Le comité d'accueil est invisible, mais très bruyant. Ce sont les cris, véritablement de fauves, des singes hurleurs qui semblent s'apostropher d'une rive à l'autre du fleuve. La cité noyée dans la jungle se trouve plus haut, dans un dédale de collines, tumulus et plates-formes. Pour accéder au site, il faut obligatoirement traverser un labyrinthe obscur situé à la base du premier temple. Ce labyrinthe avait pour fonction initiatique de simuler un voyage dans l'infra monde maya. C'est après cette traversée obscure que l'on découvre l'immense Gran Plaza, la place cérémonielle, bordée de temples légèrement en surplomb.
L'architecture maya a une grâce incomparable.

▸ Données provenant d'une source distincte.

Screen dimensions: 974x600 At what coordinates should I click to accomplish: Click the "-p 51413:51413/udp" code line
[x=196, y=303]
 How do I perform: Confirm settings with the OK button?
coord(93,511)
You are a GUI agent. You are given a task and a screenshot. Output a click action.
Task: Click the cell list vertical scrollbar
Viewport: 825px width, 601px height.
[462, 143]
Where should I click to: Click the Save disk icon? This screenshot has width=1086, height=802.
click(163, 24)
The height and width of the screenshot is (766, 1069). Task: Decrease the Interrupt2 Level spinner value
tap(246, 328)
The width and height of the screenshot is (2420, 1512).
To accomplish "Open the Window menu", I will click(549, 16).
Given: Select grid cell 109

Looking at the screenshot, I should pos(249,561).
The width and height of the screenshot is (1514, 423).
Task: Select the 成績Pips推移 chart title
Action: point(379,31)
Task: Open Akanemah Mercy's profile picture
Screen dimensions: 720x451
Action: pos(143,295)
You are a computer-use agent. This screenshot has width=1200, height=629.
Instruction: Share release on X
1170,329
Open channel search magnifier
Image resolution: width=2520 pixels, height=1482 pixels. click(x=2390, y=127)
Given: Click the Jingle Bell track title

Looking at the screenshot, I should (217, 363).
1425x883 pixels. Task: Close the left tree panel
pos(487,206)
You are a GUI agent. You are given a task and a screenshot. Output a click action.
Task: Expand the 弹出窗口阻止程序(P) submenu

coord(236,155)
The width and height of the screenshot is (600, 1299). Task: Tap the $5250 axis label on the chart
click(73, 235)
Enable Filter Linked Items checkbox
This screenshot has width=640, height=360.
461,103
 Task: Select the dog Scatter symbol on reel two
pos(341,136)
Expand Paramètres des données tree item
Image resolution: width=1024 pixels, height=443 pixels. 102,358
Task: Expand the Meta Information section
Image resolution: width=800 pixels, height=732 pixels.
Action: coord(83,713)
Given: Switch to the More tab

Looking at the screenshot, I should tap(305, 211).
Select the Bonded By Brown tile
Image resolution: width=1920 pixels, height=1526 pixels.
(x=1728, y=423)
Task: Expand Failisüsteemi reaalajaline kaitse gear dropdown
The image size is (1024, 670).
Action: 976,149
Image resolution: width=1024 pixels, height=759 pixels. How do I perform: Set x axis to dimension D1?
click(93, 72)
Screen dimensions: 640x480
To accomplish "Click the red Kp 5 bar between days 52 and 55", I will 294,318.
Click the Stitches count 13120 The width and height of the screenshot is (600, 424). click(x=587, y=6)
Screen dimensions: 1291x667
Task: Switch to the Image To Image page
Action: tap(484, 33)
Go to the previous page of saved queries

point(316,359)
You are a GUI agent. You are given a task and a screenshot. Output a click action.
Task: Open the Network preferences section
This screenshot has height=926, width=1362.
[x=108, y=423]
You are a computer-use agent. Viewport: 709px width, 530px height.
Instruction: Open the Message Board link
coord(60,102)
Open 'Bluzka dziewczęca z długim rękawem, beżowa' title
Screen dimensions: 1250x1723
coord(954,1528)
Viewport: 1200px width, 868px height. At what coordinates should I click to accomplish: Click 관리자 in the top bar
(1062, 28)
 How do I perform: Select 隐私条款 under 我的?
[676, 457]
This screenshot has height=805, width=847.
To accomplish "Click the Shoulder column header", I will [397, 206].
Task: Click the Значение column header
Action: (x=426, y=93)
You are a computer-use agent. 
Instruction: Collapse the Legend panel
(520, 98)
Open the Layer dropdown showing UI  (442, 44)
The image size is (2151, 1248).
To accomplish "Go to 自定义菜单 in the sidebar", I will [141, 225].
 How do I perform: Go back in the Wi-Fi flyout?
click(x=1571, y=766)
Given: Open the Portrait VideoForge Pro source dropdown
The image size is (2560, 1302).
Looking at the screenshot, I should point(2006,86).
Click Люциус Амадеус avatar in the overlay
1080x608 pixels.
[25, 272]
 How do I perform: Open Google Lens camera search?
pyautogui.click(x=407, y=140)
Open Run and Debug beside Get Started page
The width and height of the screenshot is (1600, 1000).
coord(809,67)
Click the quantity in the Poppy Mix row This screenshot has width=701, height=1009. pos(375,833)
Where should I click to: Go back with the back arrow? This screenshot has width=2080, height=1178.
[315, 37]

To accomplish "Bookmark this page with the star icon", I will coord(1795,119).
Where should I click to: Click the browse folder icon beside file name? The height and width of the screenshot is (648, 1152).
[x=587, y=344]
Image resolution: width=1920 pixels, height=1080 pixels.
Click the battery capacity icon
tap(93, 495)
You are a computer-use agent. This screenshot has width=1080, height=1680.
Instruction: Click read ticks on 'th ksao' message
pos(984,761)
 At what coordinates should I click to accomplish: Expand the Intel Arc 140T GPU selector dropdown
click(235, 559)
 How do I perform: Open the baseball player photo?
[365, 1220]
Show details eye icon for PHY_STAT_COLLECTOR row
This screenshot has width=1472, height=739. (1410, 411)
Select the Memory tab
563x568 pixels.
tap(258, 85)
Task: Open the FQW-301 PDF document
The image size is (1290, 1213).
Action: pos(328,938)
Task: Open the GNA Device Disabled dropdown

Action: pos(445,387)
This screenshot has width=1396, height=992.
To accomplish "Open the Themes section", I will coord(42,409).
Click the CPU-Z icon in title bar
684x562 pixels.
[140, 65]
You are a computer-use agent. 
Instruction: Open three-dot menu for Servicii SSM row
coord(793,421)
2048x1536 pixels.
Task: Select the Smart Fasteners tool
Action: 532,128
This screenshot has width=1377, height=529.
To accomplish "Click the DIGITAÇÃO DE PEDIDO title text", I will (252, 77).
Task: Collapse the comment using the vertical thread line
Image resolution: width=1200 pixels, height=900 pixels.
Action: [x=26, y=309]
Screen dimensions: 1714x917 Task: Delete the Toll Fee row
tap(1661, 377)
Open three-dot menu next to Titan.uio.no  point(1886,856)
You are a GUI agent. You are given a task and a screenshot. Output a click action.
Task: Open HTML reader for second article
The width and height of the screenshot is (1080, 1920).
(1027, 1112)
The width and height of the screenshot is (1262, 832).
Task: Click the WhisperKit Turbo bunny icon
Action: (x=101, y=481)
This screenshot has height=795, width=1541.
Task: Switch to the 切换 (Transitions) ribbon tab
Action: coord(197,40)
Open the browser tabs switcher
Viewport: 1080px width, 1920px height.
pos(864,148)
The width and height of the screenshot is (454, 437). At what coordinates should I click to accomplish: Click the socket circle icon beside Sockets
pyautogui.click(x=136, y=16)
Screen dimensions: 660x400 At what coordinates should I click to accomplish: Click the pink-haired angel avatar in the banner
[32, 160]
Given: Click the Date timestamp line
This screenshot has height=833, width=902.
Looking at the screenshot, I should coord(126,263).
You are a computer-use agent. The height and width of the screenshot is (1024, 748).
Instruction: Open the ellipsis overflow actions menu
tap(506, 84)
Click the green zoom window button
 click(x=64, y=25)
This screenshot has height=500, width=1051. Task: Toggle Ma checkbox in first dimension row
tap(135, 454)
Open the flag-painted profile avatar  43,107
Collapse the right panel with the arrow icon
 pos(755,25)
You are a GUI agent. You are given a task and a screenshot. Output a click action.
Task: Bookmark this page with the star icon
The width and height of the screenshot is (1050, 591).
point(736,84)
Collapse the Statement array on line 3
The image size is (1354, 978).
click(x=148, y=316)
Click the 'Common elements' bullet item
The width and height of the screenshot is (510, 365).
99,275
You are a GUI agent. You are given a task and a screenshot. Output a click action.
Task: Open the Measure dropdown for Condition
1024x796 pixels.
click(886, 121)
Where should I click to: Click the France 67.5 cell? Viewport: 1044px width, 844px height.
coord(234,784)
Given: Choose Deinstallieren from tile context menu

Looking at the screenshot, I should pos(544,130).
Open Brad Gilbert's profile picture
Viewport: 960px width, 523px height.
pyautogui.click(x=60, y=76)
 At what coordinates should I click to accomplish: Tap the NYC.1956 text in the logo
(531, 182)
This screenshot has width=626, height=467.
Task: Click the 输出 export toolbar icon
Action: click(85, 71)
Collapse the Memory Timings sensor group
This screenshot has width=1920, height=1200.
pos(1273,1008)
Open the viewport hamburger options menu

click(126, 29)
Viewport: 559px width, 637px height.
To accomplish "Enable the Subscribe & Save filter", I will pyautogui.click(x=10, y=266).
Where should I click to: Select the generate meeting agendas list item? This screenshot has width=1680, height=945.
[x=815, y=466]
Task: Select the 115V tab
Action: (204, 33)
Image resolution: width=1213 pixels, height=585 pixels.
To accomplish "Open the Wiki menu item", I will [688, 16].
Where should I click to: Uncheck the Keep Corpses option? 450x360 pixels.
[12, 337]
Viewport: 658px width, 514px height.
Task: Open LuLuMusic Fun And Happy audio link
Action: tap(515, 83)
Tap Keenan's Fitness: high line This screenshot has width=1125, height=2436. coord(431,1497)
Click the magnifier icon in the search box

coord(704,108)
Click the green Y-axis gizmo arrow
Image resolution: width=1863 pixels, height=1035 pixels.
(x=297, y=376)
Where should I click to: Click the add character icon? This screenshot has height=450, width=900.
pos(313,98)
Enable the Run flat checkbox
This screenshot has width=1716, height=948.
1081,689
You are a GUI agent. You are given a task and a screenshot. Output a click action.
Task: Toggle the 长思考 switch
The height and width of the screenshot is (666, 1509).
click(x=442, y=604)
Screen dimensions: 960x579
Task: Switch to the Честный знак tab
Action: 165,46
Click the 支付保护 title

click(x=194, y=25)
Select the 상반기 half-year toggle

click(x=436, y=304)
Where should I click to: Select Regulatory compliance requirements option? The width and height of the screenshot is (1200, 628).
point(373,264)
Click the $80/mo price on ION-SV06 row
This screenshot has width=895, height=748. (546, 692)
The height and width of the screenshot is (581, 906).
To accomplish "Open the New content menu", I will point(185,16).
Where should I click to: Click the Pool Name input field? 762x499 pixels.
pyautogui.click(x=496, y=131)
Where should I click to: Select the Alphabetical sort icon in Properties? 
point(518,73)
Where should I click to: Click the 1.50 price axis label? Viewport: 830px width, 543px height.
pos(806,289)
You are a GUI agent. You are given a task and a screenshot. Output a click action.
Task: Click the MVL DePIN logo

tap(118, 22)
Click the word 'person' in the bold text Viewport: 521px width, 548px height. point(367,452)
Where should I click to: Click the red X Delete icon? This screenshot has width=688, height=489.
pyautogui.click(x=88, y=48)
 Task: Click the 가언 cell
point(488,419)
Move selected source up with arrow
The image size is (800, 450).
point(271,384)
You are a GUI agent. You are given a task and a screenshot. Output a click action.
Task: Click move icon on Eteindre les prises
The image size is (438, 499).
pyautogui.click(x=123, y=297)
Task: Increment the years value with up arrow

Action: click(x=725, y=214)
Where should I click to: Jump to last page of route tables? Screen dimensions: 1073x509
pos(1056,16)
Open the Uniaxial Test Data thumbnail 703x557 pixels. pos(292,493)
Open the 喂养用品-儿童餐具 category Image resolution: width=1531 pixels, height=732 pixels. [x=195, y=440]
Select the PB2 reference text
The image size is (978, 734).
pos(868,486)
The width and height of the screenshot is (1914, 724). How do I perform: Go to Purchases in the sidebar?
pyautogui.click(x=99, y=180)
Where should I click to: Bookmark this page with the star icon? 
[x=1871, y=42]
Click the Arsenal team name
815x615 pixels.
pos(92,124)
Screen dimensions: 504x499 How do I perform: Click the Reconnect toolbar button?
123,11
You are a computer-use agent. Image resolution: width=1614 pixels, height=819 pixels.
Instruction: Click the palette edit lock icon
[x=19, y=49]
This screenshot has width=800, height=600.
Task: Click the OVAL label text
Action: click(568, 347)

Elle refuse le monumental et préfère essaimer une multitude d'édifices à vocation religieuse ou royale dans l'espace touffu de la forêt. Les temples de Yaxchilàn sont tous ornés de délicates et sublimes cresterias, crêtes faîtières et linteaux de pierre de calcaire ouvragé qui leur donnent une légèreté inouïe. Il faut alors deux heures durant, de collines en collines, de sentiers en sentiers qui serpentent dans la jungle, découvrir au milieu du fracas des singes-hurleurs et des chants d'oiseaux, d'autres temples oubliés.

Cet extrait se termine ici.